Unique to this spa is the Spa Experience, an hour of self-guided
preparation for the massage, facial and body treatments to come.
Outfitted with a thick terry robe, a large towel and "shower shoes", I
began my slow slide out of the harsh realities of daily life into a
state of abandon. My Spa Experience began in the hot, wet, steam room,
then I basked in the dry, fierce heat of the sauna, and spent another
ten minutes in a eucalyptus-scented aromatherapy sauna. After a brief
cool-off in the lounge, I allowed my now compliant self to be led into
the rumbling, vaporous mineral bath pavilion, into one of the many
private, sunken whirlpool tubs fed by the 106-degree springs from below
the hotel.
The Spa Experience ends with a rest in the dimly lit Tranquility Room,
with refreshing, cool pads over your eyes and a sheet over your wet
noodle of a body.
Next came my Aromatherapy Salt Glow for exfoliating surface skin cells,
an exhilarating, full-body rub with sea salts and mineral salts,
followed by an aromatic hydrating oil massage.
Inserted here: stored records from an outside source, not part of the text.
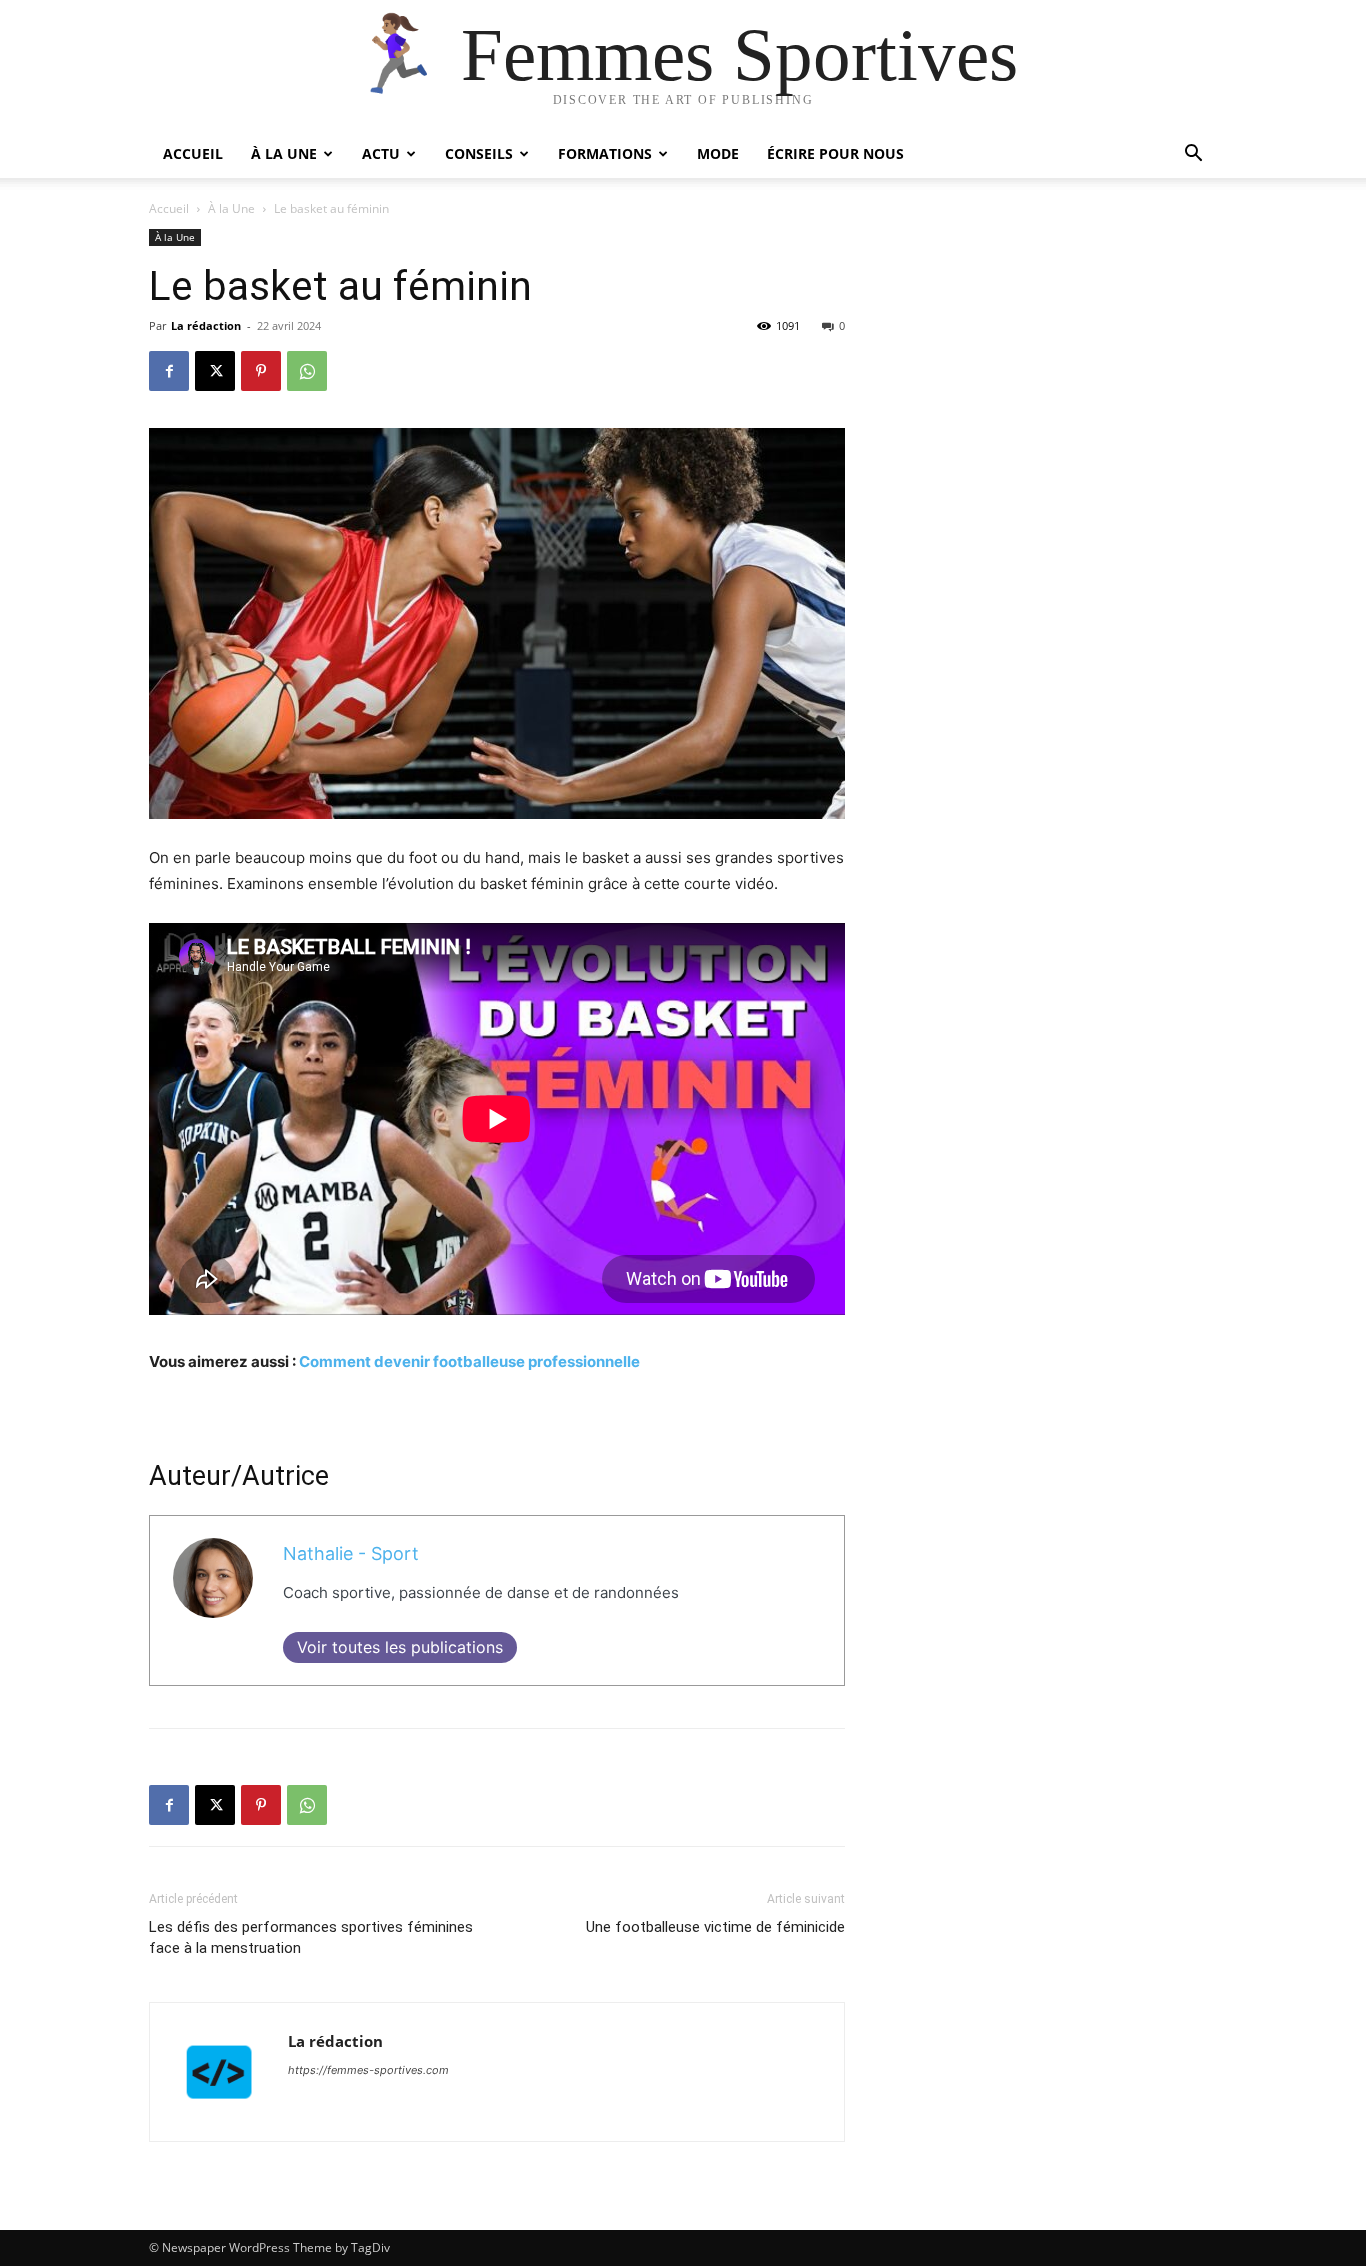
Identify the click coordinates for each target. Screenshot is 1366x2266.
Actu (381, 153)
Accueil (193, 153)
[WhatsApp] (307, 371)
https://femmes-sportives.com (368, 2070)
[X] (215, 371)
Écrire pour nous (835, 153)
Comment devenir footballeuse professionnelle (469, 1361)
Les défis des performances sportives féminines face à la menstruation (311, 1937)
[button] (1193, 155)
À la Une (284, 153)
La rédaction (206, 325)
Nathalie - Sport (351, 1553)
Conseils (479, 153)
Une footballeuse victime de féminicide (715, 1927)
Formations (605, 153)
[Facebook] (169, 371)
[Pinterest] (261, 371)
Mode (718, 153)
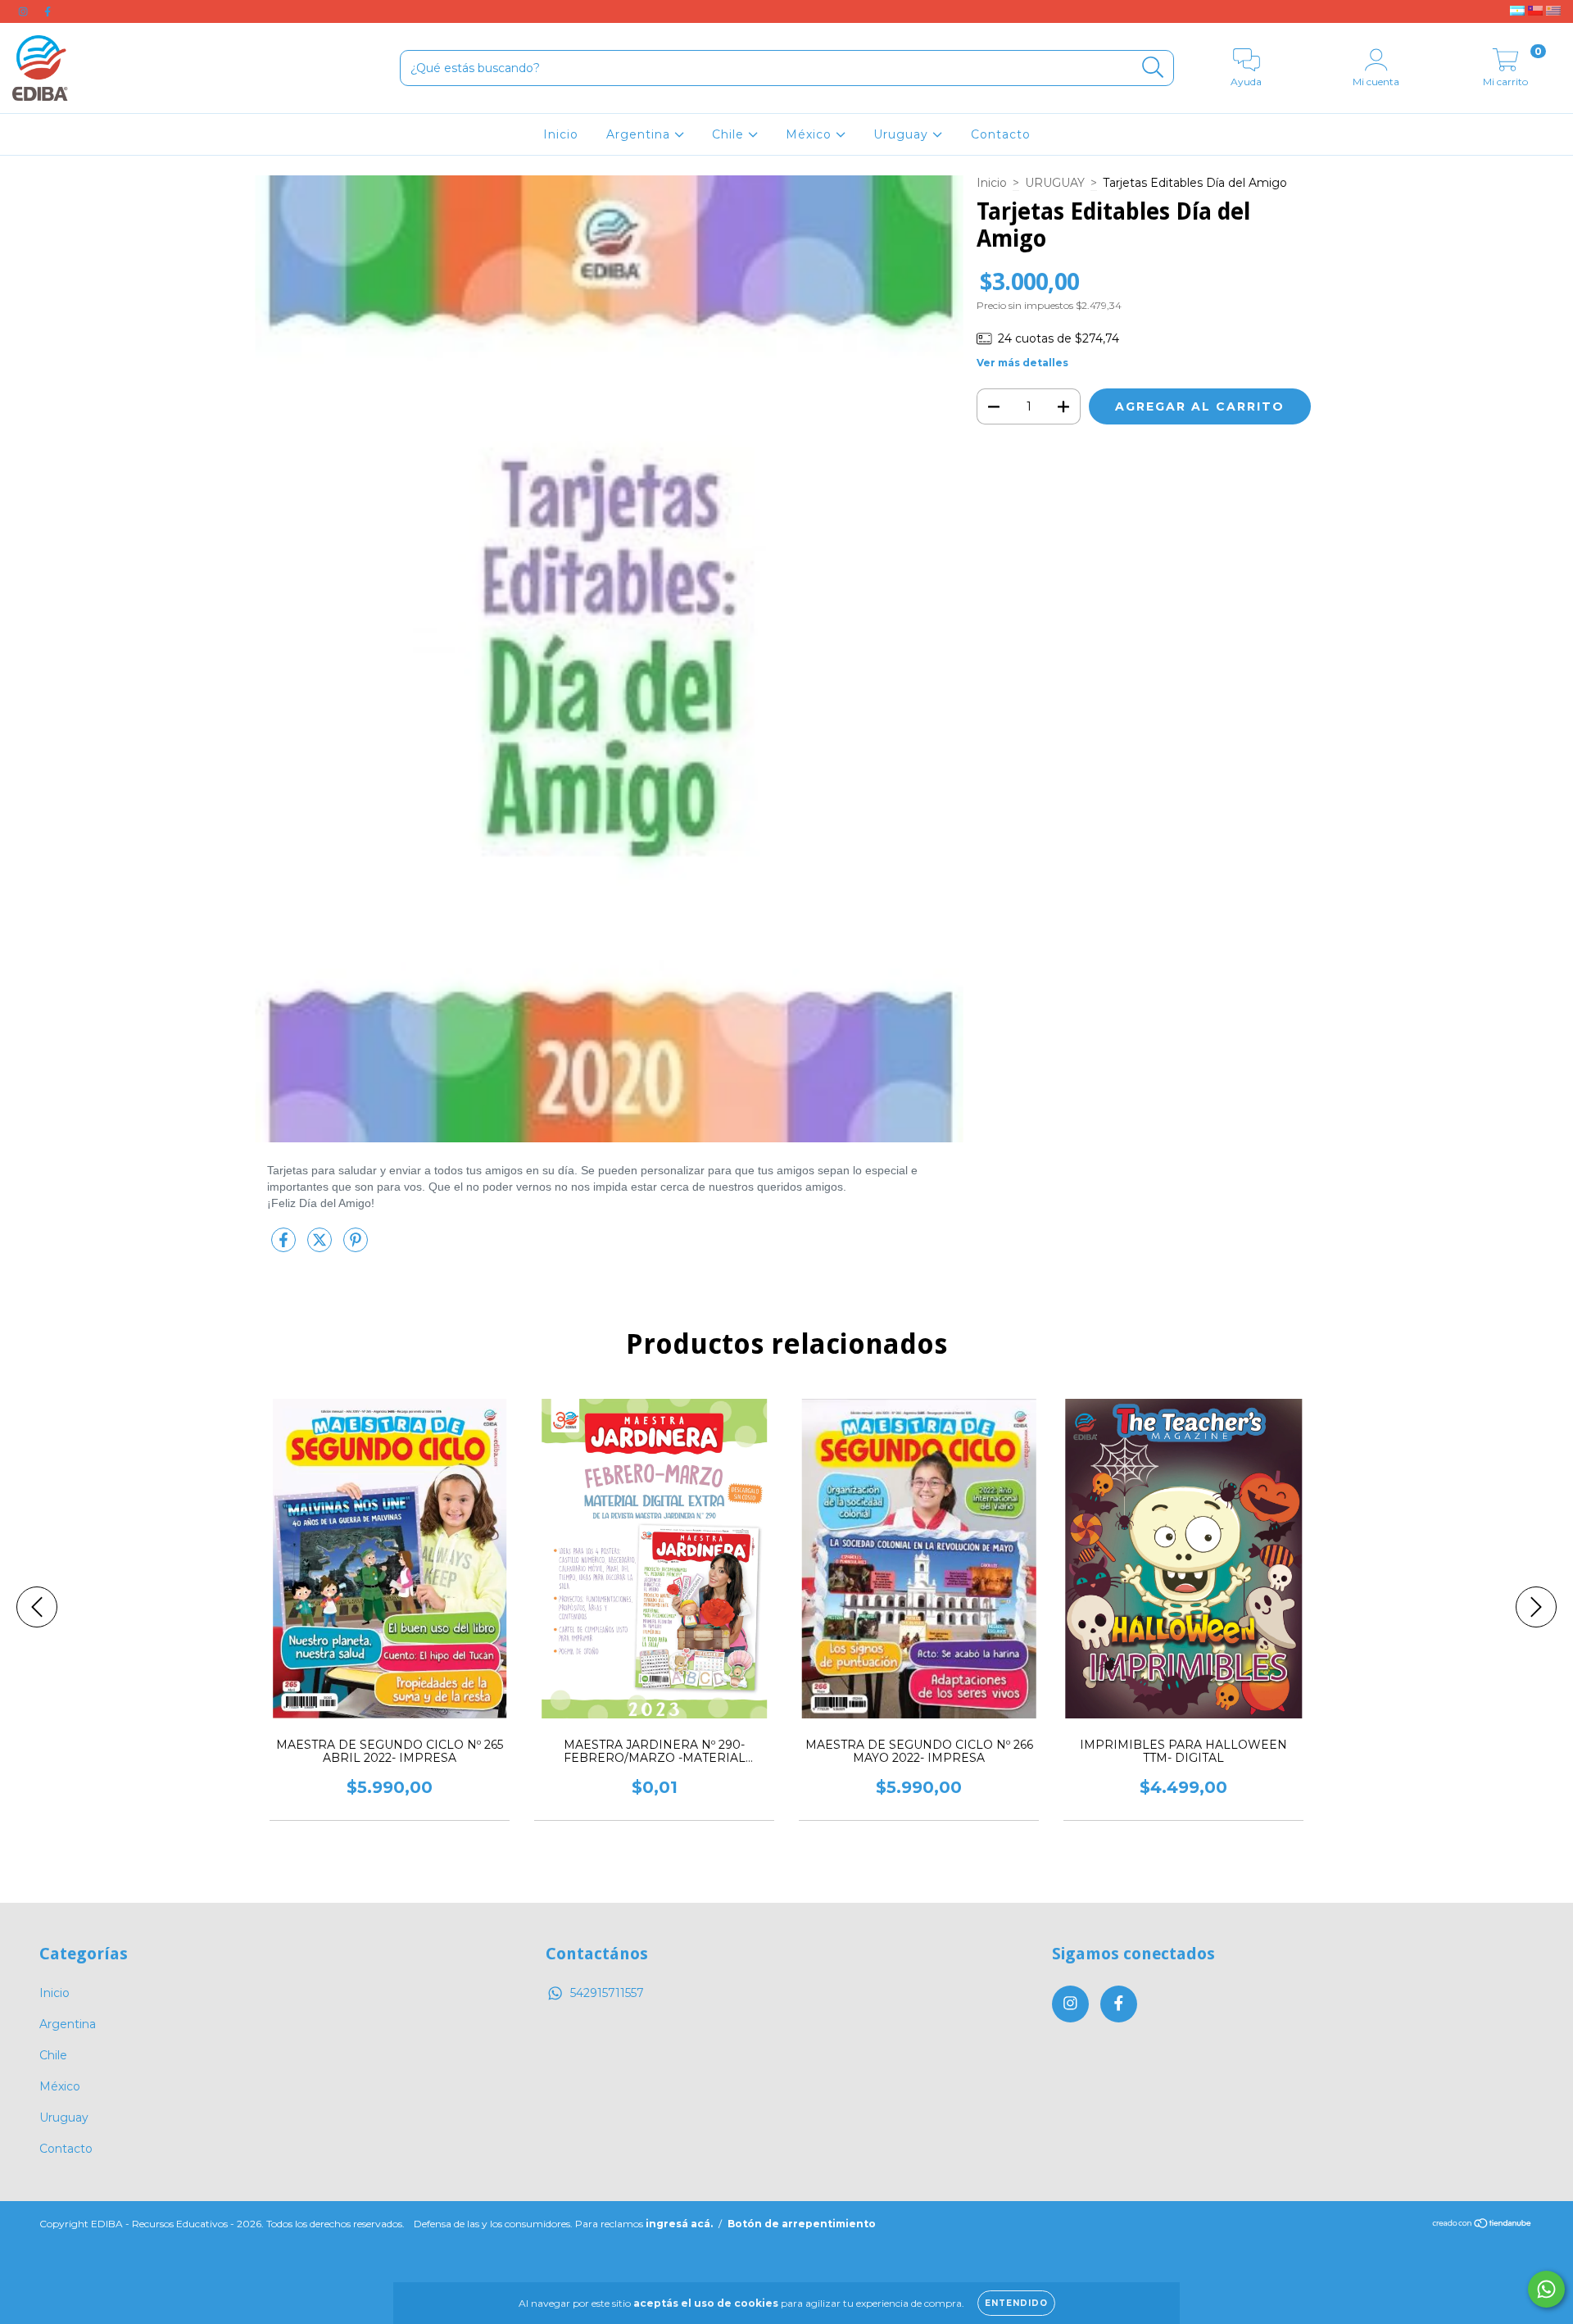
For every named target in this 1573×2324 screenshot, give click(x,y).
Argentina (640, 134)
Skin cells renewed, I
moved to the mud wrap room for a generous all-over dollop of Dead Sea
mud, and a rest, while snugly wrapped in plastic. (The last time I had a
mud wrap was at the Dead Sea in Israel, where the mud was removed by a
rather terrifying water cannon bombardment.) Here, the mud slid gently
away in a soapy whirlpool bath, before I headed back to the table for a
fine mist of rosewater, and a moisturizing massage.